All that is to say that when I decided to do a triathlon that I didn't really do two thirds of the sports involved....I love to bike and have logged about 4000 miles in the last 2 years, but the other two disciplines were just something stuck on either end of the fun.
But let me back up, five years ago I finally admitted that I really hated my job as a machinist and my wife who knew that I had hated it forever, made me go back to school. I had always been interested in medicine, but with two small children couldn't go back to school to be a doctor, so nursing was the route I took. I hadn't been in school for almost 13 years, and stepped into an old school honest to goodness boot camp for nursing. I was forced to sit on my butt for days on end to study and so ended up ballooning to almost 260 pounds. My total cholesterol ended up being over 300, and I could barely stay awake during the classes. I begged my wife to let me get a bike in the spring of 06 and put on 1600 miles that first summer. I did the trek across Maine and felt a little bit better come fall to end out the program and help me graduate, but all the extra weight I was carrying around did little for my piece of mind or running around on the telemetry floor that I was working.
I moved to my local ER in the summer of 08 just before the birth of our third child and was still pulling 230's My waist was still a 38 and I knew that if I didn't do something that the genetics that I am cursed with were going to have me at a cardiologist before I was 40.
Knowing myself like I do, I knew that I would have to have some goal to get myself motivated to really do something about the weight. So this spring I decided that I would do a triathlon. I had watched the Ironman coverage growing up, and had always been fascinated. I would be glued to the TV for hours watching those people push themselves to the limit. I had always wanted to be the one there doing it. But hence the slow running, not ever been taught to swim... you can see the dilemma.
I decided that no matter how slow I did it I would finish a triathlon and signed up. I started to train, and having three kids and a very busy job in the ER I found the time that I had to devote to training was so small. Couple that with the fifth rainiest June July in the state of Maine's history and the time was quickly getting away from me. I did my first 5k a month before the tri and finished a dismal 30:06. I continued to pound away at the running but I have been unable to get any faster. Not to say that I haven't met with success, I have never run 3miles in a row on purpose ever! I have dropped a full three inches off my waist, I dropped a total of eight percent bodyfat (since January), and have seen about thirteen pounds come off that number peeking at me from the scale.
I have decided in the course of this little empowering journey of mine, and with the successes that I have accomplished that I would continue it and try to get to that Ironman dream.
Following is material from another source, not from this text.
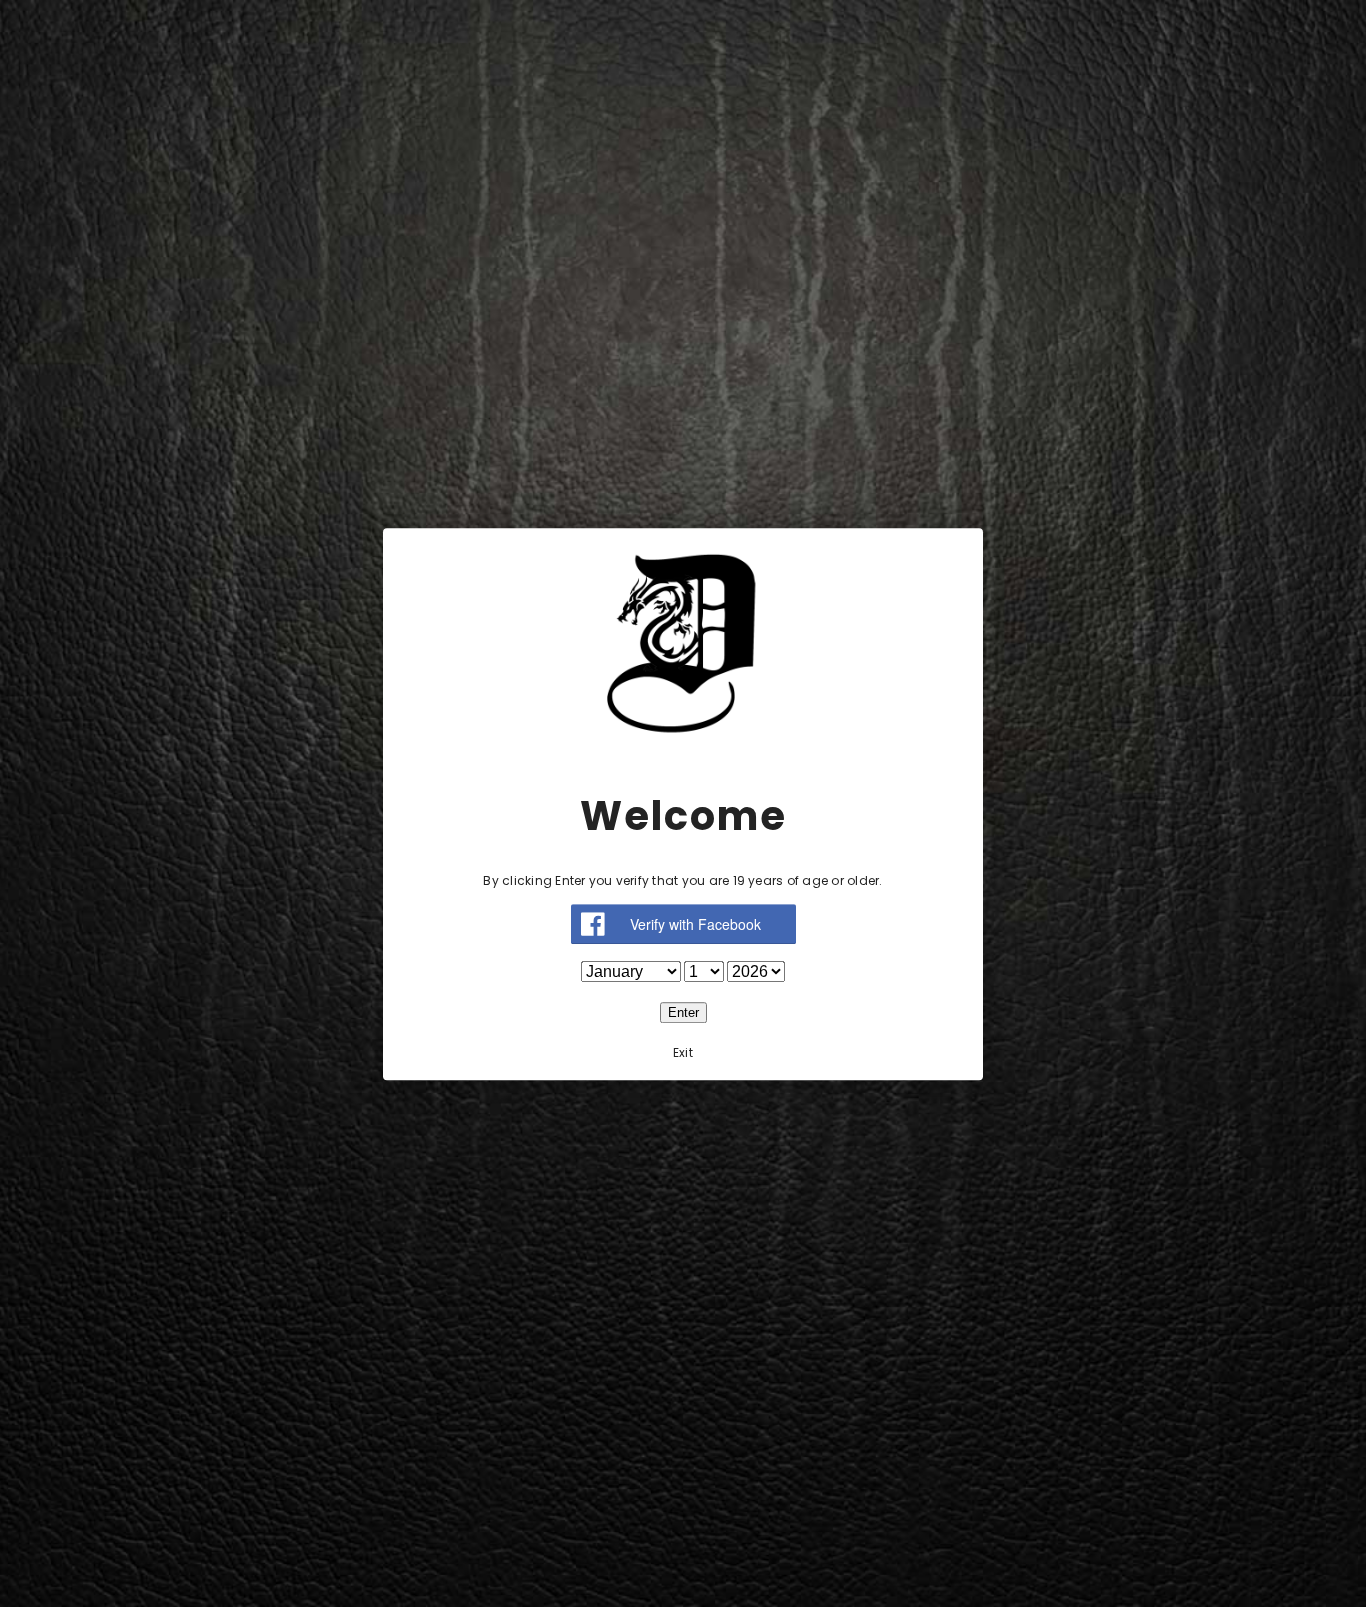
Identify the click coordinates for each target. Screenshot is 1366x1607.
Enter (683, 1011)
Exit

Who cares how slow I finish it as long as it is before they shut down the finish line.
To end, this morning I was perusing the web and Trifuel, and saw that one of the folks had posted about getting ready for the Timberman 70.3 in New Hampshire and decided that that would be my next step. I got so excited in fact that I went out and ran my longest run ever! I did a 10k and was able to keep my very lethargic time of ten minute miles! I know that the real triathletes out there might be sniggering, but for the few who won't or don't tri because they might be that slow, there is my confession. I am slow and I love triathlon. Keep triing!